If you need to use long-term AWS credentials, you can store them in the configuration and credentials files in ~/.aws
, or specify them with environment variables (AWS_ACCESS_KEY_ID
and AWS_SECRET_ACCESS_KEY
).
To manage multiple AWS credentials, you can use the --profile
command-line argument or AWS_PROFILE
environment variable to select a profile from the configuration and credentials files.
For public buckets that do not require AWS credentials, you can use the --no-sign-request
command-line flag to disable AWS credentials.
Amazon S3 offers both resource-based access policies attached to your S3 buckets (bucket policies) and user policies attached to IAM users (user policies). You can use either or both of these access policy options to control access to your S3 objects with Mountpoint.

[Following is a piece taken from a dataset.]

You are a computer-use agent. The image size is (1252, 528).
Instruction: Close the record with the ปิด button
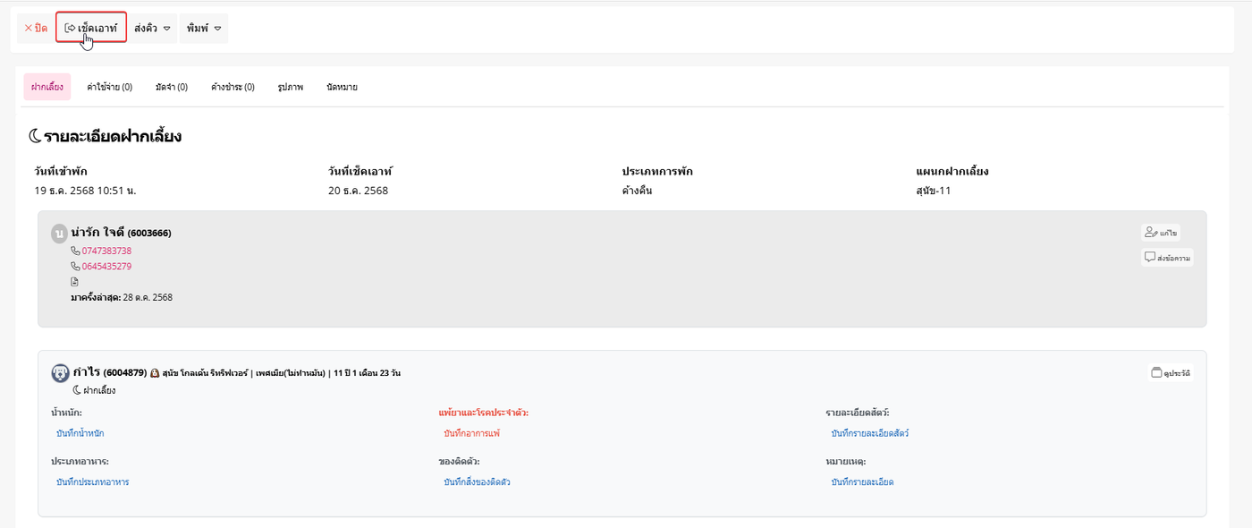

The IAM credentials you use with Mountpoint must have permission for the s3:ListBucket
action for the S3 bucket you mount. To be able to read files with Mountpoint, you also need permission for the s3:GetObject
action for the objects you read.
By default, Mountpoint allows writing new files to your S3 bucket, and does not allow deleting existing files. You can disable writing new files, or enable deleting existing files, with file system configuration flags. Writing files requires permission for the s3:PutObject
and s3:AbortMultipartUpload
actions. Deleting existing files requires permission for the s3:DeleteObject
action.
If you are using server-side encryption with KMS (SSE-KMS), you will need additional permissions for KMS operations when reading or writing to objects.

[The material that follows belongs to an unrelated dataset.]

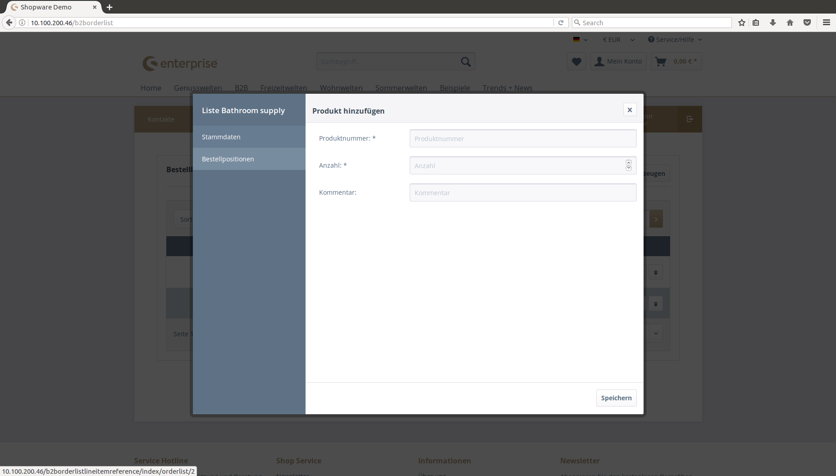
Task: Go back with the browser back arrow
Action: [x=9, y=23]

To read objects that are server-side encrypted with SSE-KMS, you will need permission for the kms:Decrypt
action for the keys used to encrypt the objects.
To upload new objects that will be encrypted with SSE-KMS, you will need permission for both the kms:Decrypt
and kms:GenerateDataKey
actions on the key used to encrypt the object.
More details on permissions required when using SSE-KMS can be found in the SSE-KMS section of the S3 User Guide.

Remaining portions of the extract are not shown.